For most of 2015 I was greatly anticipating the release of Alejandro G. Iñárritu’s The Revenant. The movie certainly promised a whole lot; from incredible locations to a harrowing bear attack, another brilliant performance from Leonardo DiCaprio and plenty of jaw dropping scenes. And I’m glad to say that it delivers on all fronts and so much more!
The Revenant is loosely based on the life of fur trapper Hugh Glass (DiCaprio) and is set in America in 1883, a wild and harsh time where life brought with it many dangers. Glass and his fellow trappers are out in the remote, snow-covered American Wilderness when they encounter a large group of Native Americans who are on a mission to find the kidnapped daughter of their chief – brutally killing anyone they encounter on their important quest.
The group of hunters are plunged deep into trouble and are forced to flee their camp after many of their men are killed and injured in the encounter. They make off on a boat under a storm of blood and arrows and are quickly sent on the run under the expert guidance of Glass and the group’s leader, Captain Andrew Henry (Domhnall Gleeson).
They find a suitable place to recover and get some rest after their brush with the natives. But while the hunting party regroups, Glass has a very unfortunate encounter with a huge grizzly bear while out exploring their surroundings. And by unfortunate, I mean insanely intense! The CGI is brilliant, bringing the bear to brutal life as it attacks and ravages its victim, and I found myself cringing in pain along with Glass as he goes toe to toe with the bear. Well, at least he tries to.
Now this part is not only pivotal because of the insane bear scene – a gruesome attack that may just turn some stomachs as it’s pulled off so realistically – but its here where the group are left with the decision to leave Glass behind or drag him along and try to restore his health as they flee their attackers. At this point fellow trapper John Fitzgerald (Tom Hardy), who has a strong dislike towards Glass because has a half-Native American son named Hawk (Forrest Goodluck), steps up, so to speak.
Captain Henry makes the decision that two of his men, need to stay with Glass and try to heal his wounds and if they can’t then they need to give the man a proper burial. Fitzgerald joins these men, mostly for a financial reward, but when things take a turn for the worse he shows his true killer colours. He leaves Glass for dead, half-buried alive in a shallow grave, sure of the fact that the man will meet his demise either from his fatal wounds or at the hands of the angry natives.
Unfortunately for Fitzgerald that is not the case and Glass, despite his life threatening injuries, drags himself off on an incredible, cruel and intense journey, through a rugged and unforgiving frozen wilderness. With a clear disregard for his life and his ragged body, he has one only one thing left to live for: his revenge of Fitzgerald.
There are plenty of insane moments in this movie and most of them are brilliantly brought to life in the most visceral, believable fashion by DiCaprio. Movie after movie he has delivered such impressive performances that the lack of Oscar recognition has become a bit of a cruel running joke. Could this be the performance that finally gets Leo that coveted golden statue? I have no doubt.
DiCaprio’s performance is intense and he has clearly immersed himself in the role (at one point he eats a raw bison liver for real). There are some challenging moments and the movie was no doubt physically demanding. Leo takes full advantages of these challenges and pushes himself to one of the most impressive performances I have seen from anyone in a long time.

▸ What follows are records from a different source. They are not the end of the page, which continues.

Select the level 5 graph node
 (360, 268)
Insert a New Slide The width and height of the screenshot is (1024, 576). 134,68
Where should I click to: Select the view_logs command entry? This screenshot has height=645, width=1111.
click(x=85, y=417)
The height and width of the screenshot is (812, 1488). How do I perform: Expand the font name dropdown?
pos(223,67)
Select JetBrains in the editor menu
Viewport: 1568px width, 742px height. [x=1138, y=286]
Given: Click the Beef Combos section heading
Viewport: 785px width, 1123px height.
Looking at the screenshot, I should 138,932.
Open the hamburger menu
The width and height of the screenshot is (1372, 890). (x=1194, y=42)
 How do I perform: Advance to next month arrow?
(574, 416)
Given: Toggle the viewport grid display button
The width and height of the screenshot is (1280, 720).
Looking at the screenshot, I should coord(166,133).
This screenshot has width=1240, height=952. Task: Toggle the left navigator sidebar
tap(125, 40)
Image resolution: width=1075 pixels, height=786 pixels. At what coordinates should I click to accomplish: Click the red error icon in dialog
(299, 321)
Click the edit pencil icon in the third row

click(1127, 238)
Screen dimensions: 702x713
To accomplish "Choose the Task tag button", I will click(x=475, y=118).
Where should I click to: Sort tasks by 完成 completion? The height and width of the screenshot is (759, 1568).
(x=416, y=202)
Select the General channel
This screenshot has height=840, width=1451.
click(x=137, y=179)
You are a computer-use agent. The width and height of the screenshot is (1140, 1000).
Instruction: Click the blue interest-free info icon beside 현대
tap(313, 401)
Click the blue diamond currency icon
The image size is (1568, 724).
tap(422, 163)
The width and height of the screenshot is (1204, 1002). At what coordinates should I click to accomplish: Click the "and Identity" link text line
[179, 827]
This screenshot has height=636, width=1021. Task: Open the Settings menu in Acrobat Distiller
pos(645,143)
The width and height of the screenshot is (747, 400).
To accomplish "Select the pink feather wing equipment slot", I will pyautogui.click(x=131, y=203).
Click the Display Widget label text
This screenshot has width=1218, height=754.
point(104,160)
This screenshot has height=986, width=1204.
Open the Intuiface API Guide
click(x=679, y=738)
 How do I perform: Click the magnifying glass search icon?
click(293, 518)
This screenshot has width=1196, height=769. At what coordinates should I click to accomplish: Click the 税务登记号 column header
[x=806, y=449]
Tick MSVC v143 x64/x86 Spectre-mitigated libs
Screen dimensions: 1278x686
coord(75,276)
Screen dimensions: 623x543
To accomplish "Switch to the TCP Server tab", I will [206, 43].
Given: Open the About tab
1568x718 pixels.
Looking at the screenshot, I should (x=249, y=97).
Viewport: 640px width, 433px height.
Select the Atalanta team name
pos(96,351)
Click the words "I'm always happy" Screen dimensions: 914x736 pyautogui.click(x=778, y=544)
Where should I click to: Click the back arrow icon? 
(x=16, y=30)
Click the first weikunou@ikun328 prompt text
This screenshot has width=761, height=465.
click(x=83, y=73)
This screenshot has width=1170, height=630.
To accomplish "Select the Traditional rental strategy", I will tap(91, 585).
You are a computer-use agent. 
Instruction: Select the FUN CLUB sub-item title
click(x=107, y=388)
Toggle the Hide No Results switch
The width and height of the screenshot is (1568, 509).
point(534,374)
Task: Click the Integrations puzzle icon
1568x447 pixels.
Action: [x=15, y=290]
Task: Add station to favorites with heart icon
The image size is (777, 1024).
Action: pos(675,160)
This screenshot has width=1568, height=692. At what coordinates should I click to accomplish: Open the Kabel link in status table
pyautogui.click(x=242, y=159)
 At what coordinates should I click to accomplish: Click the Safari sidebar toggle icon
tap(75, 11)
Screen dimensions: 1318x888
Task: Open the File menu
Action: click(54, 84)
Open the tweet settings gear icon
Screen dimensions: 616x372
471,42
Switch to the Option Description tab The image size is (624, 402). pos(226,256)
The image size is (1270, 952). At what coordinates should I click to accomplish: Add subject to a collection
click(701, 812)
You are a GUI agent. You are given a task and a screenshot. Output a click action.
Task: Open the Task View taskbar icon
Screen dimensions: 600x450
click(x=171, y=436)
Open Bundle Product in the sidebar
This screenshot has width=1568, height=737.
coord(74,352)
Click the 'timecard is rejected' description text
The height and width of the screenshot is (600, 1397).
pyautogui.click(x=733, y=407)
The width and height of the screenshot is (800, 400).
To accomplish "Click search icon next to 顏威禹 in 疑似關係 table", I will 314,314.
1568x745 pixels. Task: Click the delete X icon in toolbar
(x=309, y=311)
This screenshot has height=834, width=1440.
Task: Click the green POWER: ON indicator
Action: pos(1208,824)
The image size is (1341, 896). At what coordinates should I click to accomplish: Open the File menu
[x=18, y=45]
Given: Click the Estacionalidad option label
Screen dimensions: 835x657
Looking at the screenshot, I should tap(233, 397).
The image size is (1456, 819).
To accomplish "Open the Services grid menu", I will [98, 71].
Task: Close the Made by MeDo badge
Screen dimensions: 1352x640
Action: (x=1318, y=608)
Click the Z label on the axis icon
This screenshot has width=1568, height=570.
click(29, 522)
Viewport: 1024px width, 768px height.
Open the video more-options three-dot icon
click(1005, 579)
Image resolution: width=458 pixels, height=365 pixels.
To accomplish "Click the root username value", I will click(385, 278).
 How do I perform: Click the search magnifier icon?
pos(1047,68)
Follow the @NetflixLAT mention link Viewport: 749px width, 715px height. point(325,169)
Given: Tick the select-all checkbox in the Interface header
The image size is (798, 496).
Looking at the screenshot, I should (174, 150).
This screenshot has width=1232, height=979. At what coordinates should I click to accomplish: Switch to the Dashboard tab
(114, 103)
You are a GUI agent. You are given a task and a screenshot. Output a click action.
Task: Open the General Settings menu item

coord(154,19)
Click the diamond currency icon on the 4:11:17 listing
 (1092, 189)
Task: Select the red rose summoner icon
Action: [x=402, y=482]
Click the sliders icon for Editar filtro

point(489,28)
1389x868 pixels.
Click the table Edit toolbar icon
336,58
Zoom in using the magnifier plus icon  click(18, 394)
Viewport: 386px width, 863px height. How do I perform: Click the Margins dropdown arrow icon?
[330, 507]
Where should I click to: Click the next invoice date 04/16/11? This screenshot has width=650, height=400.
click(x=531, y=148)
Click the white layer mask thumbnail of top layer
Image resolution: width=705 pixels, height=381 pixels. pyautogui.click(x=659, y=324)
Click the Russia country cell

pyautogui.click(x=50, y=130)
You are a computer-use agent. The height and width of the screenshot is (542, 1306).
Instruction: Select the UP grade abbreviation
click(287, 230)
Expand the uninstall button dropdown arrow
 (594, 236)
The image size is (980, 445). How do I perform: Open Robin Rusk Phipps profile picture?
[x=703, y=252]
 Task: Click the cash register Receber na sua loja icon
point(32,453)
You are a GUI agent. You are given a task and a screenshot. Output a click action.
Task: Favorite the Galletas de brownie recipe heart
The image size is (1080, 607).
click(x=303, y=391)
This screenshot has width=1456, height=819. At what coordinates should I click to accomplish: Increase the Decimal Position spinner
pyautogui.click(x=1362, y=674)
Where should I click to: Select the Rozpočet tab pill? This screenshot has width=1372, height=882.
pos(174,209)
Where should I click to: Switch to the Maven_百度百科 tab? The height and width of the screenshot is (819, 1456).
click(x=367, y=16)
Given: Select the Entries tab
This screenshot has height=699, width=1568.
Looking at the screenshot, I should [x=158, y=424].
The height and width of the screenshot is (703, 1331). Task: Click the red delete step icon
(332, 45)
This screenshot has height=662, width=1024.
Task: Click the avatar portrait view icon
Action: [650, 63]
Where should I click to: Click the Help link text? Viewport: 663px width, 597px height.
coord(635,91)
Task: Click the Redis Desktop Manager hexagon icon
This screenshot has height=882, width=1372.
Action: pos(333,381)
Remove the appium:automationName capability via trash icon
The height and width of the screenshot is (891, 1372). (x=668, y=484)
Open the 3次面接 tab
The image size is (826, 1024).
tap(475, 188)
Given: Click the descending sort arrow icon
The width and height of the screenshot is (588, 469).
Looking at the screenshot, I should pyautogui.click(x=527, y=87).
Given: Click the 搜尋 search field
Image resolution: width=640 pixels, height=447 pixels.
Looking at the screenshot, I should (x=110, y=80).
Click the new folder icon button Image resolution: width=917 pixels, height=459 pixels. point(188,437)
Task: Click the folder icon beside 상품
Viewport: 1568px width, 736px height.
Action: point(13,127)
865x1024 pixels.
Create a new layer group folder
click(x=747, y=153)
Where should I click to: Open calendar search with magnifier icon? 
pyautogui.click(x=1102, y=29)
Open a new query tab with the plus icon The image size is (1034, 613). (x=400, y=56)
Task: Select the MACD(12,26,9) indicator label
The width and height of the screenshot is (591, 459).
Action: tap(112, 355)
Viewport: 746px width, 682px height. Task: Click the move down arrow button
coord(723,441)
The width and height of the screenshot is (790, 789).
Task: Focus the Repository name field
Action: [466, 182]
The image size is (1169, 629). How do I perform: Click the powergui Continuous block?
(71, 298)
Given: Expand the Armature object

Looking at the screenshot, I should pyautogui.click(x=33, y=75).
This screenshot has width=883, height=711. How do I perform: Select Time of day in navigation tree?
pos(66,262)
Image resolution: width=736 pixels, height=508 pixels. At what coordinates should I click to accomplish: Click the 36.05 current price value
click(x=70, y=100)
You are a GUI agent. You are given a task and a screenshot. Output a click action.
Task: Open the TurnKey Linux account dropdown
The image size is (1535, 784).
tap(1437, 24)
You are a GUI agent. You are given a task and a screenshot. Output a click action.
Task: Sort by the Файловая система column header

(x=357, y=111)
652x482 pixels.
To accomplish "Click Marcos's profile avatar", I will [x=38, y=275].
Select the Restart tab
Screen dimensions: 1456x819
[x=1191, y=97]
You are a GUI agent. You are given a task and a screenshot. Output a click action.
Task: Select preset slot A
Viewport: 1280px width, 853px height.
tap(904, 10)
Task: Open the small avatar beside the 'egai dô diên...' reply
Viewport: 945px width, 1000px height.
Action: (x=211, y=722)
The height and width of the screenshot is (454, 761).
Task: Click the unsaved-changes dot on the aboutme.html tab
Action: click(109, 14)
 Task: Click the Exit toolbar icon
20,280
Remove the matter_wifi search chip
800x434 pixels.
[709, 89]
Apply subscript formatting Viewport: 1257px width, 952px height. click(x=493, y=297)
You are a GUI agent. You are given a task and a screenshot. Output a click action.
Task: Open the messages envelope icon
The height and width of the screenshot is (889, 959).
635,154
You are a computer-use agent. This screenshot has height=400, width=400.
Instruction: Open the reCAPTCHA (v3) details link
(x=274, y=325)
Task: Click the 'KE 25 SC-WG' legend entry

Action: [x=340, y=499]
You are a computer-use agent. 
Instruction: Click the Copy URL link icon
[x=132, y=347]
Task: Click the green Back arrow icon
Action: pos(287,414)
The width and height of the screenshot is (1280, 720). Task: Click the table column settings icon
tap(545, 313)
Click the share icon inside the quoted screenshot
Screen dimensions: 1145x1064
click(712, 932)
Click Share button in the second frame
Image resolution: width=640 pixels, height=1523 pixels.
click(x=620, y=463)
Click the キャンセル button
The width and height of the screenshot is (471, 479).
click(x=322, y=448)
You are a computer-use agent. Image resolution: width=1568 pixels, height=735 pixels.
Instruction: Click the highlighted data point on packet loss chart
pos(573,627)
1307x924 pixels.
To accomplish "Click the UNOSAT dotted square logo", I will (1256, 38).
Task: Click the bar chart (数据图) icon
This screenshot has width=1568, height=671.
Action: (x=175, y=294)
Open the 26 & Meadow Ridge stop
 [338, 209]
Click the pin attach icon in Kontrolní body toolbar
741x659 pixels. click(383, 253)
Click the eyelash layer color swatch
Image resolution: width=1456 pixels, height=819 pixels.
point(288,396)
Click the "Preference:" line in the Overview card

The rest of the cast is really good as well, especially Hardy (who admittedly me has never really blown me away dramatically as much as he does some fans). In The Revenant however you see him adding a lot more depth to his performance and plays the movie’s antagonist so well, you will find yourself disliking his character almost immediately!
Overall what Iñárritu delivers is a gritty, intense movie that also often plays out like a work of art. The backdrops are breathtaking – all brought to vivid life through some highly creative and technically masterful cinematography – and the environments are as lavishly shot as they are unforgiving. The pacing is also intense in this dark and violent adventure; it’s not so much non-stop action scenes – though there are those aplenty – but rather an ever-present, unending sense of dread that clenches your stomach and hardly gives you a moment’s respite to catch your breath. It’s a truly thrilling experience and a movie that will burn its way into your memory forever! Who will enjoy The Revenant? Everyone! It’s just that good!